Sapporo Travel Guide
Introduction to Sapporo
Situated on the largest and most northerly of the islands in the Japanese chain, Sapporo is a gateway to what most people do not consider Japan to have when they think about this East Asian nation: clean air, peaceful mountain scenery, and sparsely populated wilderness.
Yet, the island of Hokkaido, of which Sapporo is the capital, has all three of these things in spades, making it a favoured destination for people escaping the oppressive humidity that plagues the southern islands in the summer, as well as the high levels of stress that predominate in Japanese work culture in general.
As a traveler, Sapporo is a great place to get acquainted with the newest portion of Japan by far, as this island has only been settled for little over 100 years, and to prepare for adventures into Japan’s backcountry.
But before you do, walk along its wide boulevards, breathe in the cleaner air of the north, and quaff a few of this cities’ signature beer before heading off into the wild.
Cultural Experiences in Sapporo
The time when most people in Japan plan a trip to Sapporo is when its most famous event, the Sapporo Snow Festival, is ongoing. This event, made possible by being situated within one of the most abundant snow belts on Earth, takes the copious amounts of snow and cold that Hokkaido gets dealt every winter and turns it into a positive. Watch as professional sculptors and creators from around the globe shape humongous piles of the white stuff and ice blocks into world class pieces of art. Book early for this event, as all accommodation books out completely for this festival well before opening day arrives!
While Sapporo and Hokkaido Island does not have much of a back history, the Hokkaido Pioneer Village does an admirable job of telling the story of the pioneers that first settled on this wild island little more than a century ago. This historical park is divided into four sections, each representing a community type that has existed on Hokkaido: a standard town, and fishing, farming and mountain villages. This tour is self-guided, but that’s just fine, as the information on the reliefs and the many types of pre World II structures that are different from traditional Japanese architecture will keep you busy for hours.
Another interesting day trip for the artistically minded is Sapporo Art Park, a perfect place to go if you’re looking to kill time until your departure into many national parks and mountains of Hokkaido. This park contains a wide variety of modernist representations of people, and while some can be quite revealing compared to the sculpture art that we are used to in the West, this place is not to the degree of Loveland on Jeju Island. Apart from this, it’s a great place to go get out of the urban core for the afternoon during the summer.

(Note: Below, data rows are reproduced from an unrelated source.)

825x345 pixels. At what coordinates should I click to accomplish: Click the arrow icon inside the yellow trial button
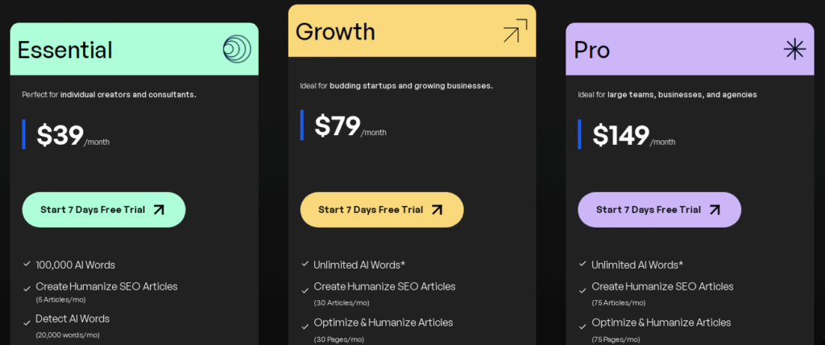point(437,210)
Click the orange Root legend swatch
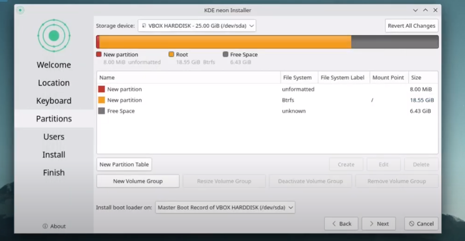 (x=171, y=54)
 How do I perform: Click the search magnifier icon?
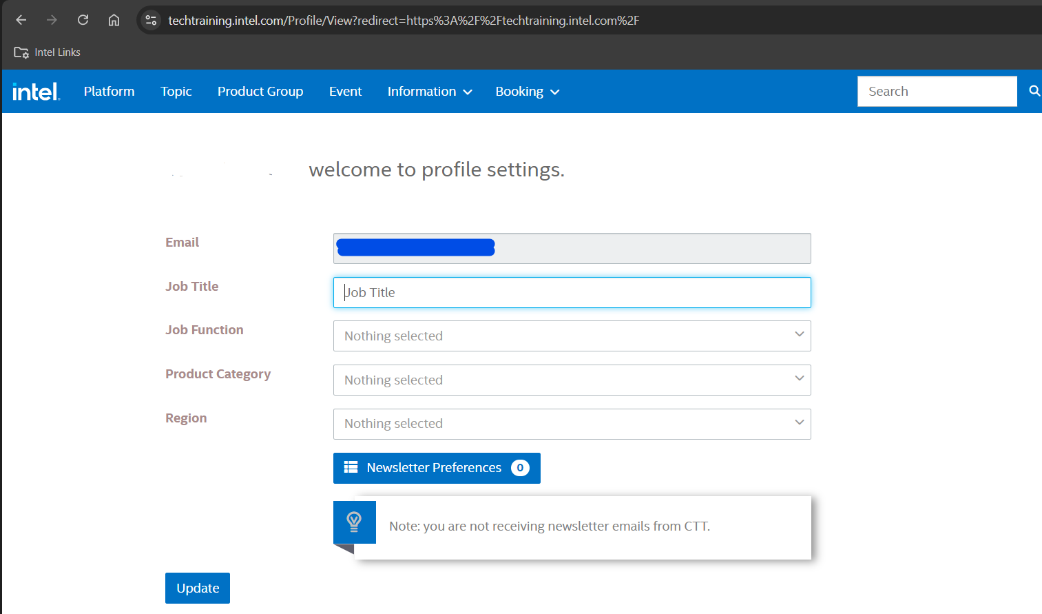[x=1034, y=91]
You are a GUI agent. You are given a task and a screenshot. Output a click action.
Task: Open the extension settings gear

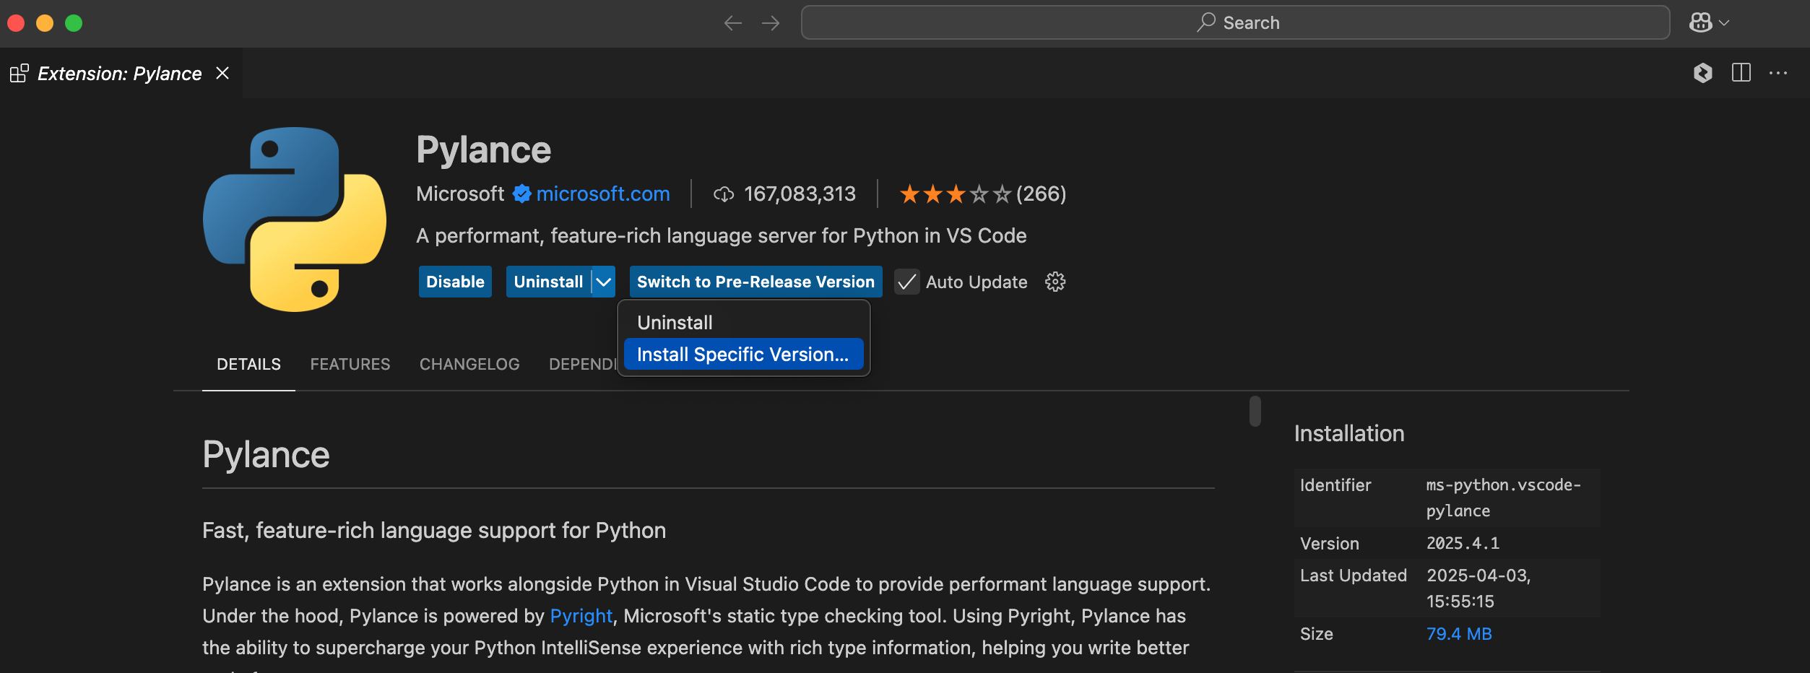click(x=1055, y=282)
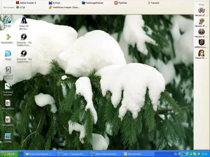Image resolution: width=210 pixels, height=157 pixels.
Task: Open the FastImageResizer shortcut
Action: point(92,3)
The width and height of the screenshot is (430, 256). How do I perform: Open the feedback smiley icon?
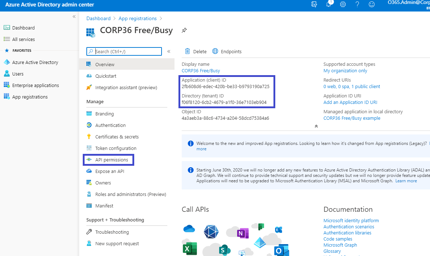point(372,5)
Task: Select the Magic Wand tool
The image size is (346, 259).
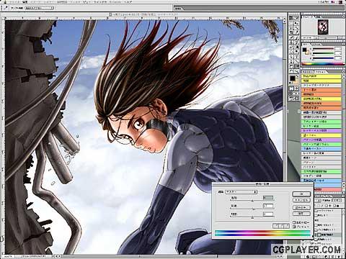Action: point(297,28)
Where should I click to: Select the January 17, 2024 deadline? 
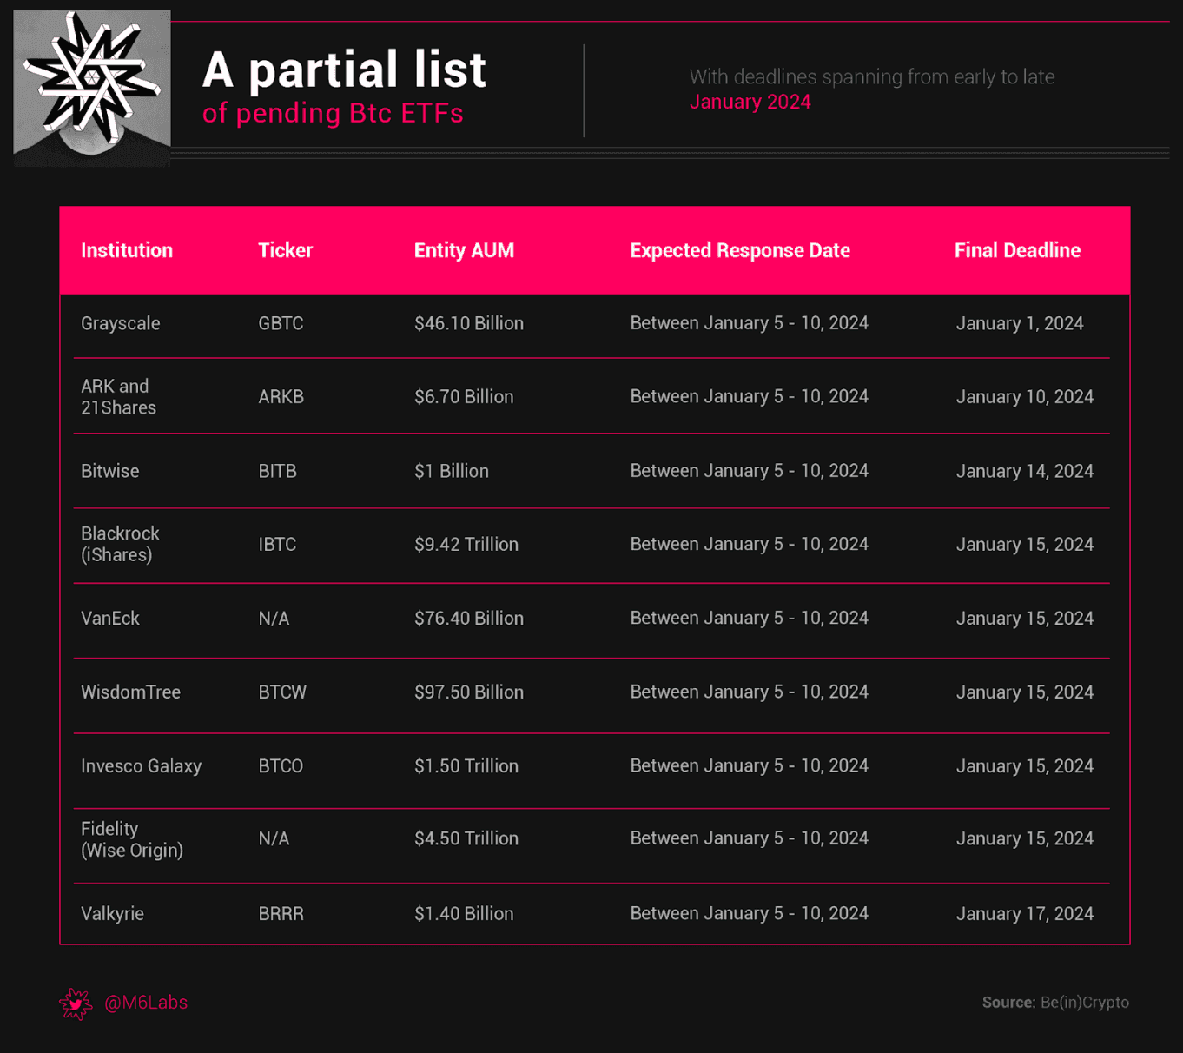(x=1024, y=914)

Other Attractions in Sapporo
With much of the history of this area being quite recent, Sapporo’s strengths lie not in its past, but in its present, and in the surrounding natural assets that await visitors beyond city limits. Apart from the Snow Festival, this young city is most famous for a brewery that has been cranking out high quality pints of beer for decades. To that end, the kind people at Sapporo have put together the Sapporo Beer Museum, a place where the history of this lager has been chronicled (this city is the first place where beer was brewed in Japan), as well as the process that goes into producing each can of this fine tipple. Naturally, samples are provided after the tour, and the beer garden next door makes for a great place for a post-tour meal / sociable hour.
Those with a sweet tooth should drop by the Ishiya Chocolate Factory, where one of the better known chocolate makes in the country produces its sweet treats. After the tour, which includes a look at operations on the production floor, you can also sign up for a workshop where you can get to create your own chocolate cookies.
Finally, with all those mountains peaking up on Sapporo’s horizon, you are surely itching to go hiking in the summer, or skiing in the winter. If you’re here in the warmer months, there are many outstanding trails that lead up Mount Teine, granting you an excellent view of the cityscape of Sapporo below. When it’s cold and snowy, there are ski hills within easy reach of the city, with Mount Teine having alpine ski facilities that were used in the 1972 Winter Olympics, and Japan’s most famous alpine resort, Niseko, being within a two hour bus ride from the centre of Sapporo.